**Source document**
How to use a C++ project from within a .NET application?

陌路散爱 提交于 2019-12-04 08:46:45

You can write managed C++ (C++/CLI) wrapper to unmanaged C++ code. It would be the most flexible solution. Basically, you write a .NET assembly in C++, the assembly exposes managed classes which call your unmanaged code. Then you can reference this assembly from your C# projects.

There is a very basic article how to do that: http://www.windowsdevcenter.com/pub/a/dotnet/2004/03/29/mcpp_part3.html

This might be helpful as well: http://www.multicoreconsulting.co.uk/blog/c-snippets/how-to-call-unmanaged-cplusplus-from-csharp/

And MSDN article .NET Programming in Visual C++.

Option 1

If you intend to use unmanaged C++ objects, it is probably better to write a managed wrapper in C++/CLI that has the same interface as the class that it's wrapping, but has a managed constructor and destructor to clean up the unmanaged resources. In C++/CLI you create unmanaged objects just like C++ that you have to delete yourself, or you can create managed objects with the gcnew keyword. The .NET facing side of the wrapper would take managed objects. The Native facing side of the wrapper could operate on all of the unmanaged data types that you already have.

For example, consider the unmanaged class Frobber. In C++/CLI, you would create a class called ManagedFrobber that would have all of the same methods as Frobber and contains a private instance of a Frobber. In the ManagedFrobber constructor, you would create your private Frobber instance. In the ManagedFrobber destructor, you would delete your private Frobber instance. Every method in your managed wrapper class would simply call methods on the private Frobber instance.

Option 2

If all you intend to call from the C++ world are c-style functions (static in the C# sense I guess), then P/Invoke is probably the way to go because then you don't have to worry about all of the nuances of a wrapper class. For example, if you pass an array from the Managed world into the Unmanaged world using a wrapper class, you have to worry about things like pinning the array in place so it doesn't get moved around by the .NET runtime while the managed world is messing around with it. With P/Invoke most of these nuances are handled for you.

**Exercise aim**
Reproduce the text on using a C++ project from .NET in full, word for word. The data comes from a separate, unrelated source.

**Dataset excerpt**
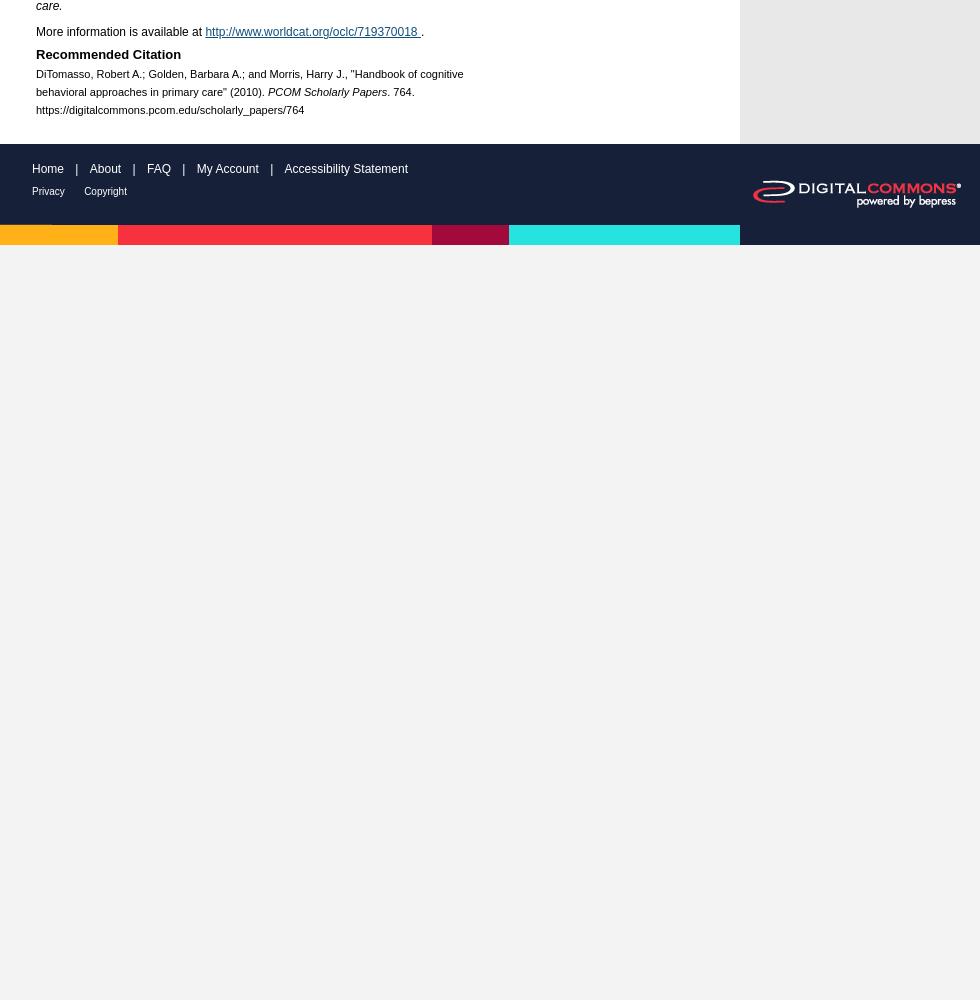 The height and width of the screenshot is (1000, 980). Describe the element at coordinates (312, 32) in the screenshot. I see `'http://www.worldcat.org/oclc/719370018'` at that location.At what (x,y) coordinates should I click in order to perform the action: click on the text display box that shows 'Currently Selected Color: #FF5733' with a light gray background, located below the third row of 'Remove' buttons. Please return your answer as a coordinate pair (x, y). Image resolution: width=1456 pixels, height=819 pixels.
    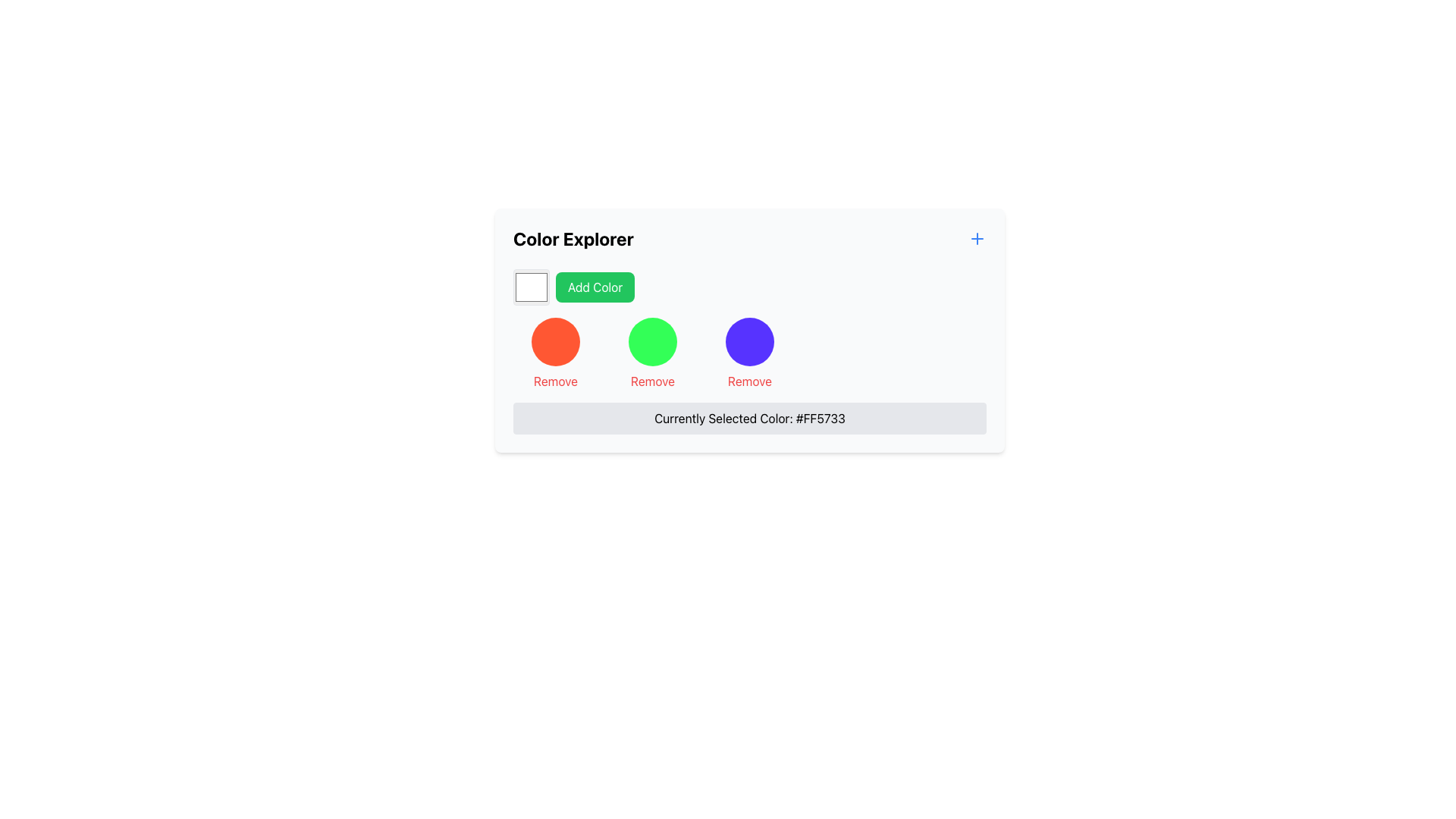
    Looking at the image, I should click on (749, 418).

**Finished exercise**
How to use a C++ project from within a .NET application?

陌路散爱 提交于 2019-12-04 08:46:45

You can write managed C++ (C++/CLI) wrapper to unmanaged C++ code. It would be the most flexible solution. Basically, you write a .NET assembly in C++, the assembly exposes managed classes which call your unmanaged code. Then you can reference this assembly from your C# projects.

There is a very basic article how to do that: http://www.windowsdevcenter.com/pub/a/dotnet/2004/03/29/mcpp_part3.html

This might be helpful as well: http://www.multicoreconsulting.co.uk/blog/c-snippets/how-to-call-unmanaged-cplusplus-from-csharp/

And MSDN article .NET Programming in Visual C++.

Option 1

If you intend to use unmanaged C++ objects, it is probably better to write a managed wrapper in C++/CLI that has the same interface as the class that it's wrapping, but has a managed constructor and destructor to clean up the unmanaged resources. In C++/CLI you create unmanaged objects just like C++ that you have to delete yourself, or you can create managed objects with the gcnew keyword. The .NET facing side of the wrapper would take managed objects. The Native facing side of the wrapper could operate on all of the unmanaged data types that you already have.

For example, consider the unmanaged class Frobber. In C++/CLI, you would create a class called ManagedFrobber that would have all of the same methods as Frobber and contains a private instance of a Frobber. In the ManagedFrobber constructor, you would create your private Frobber instance. In the ManagedFrobber destructor, you would delete your private Frobber instance. Every method in your managed wrapper class would simply call methods on the private Frobber instance.

Option 2

If all you intend to call from the C++ world are c-style functions (static in the C# sense I guess), then P/Invoke is probably the way to go because then you don't have to worry about all of the nuances of a wrapper class. For example, if you pass an array from the Managed world into the Unmanaged world using a wrapper class, you have to worry about things like pinning the array in place so it doesn't get moved around by the .NET runtime while the managed world is messing around with it. With P/Invoke most of these nuances are handled for you.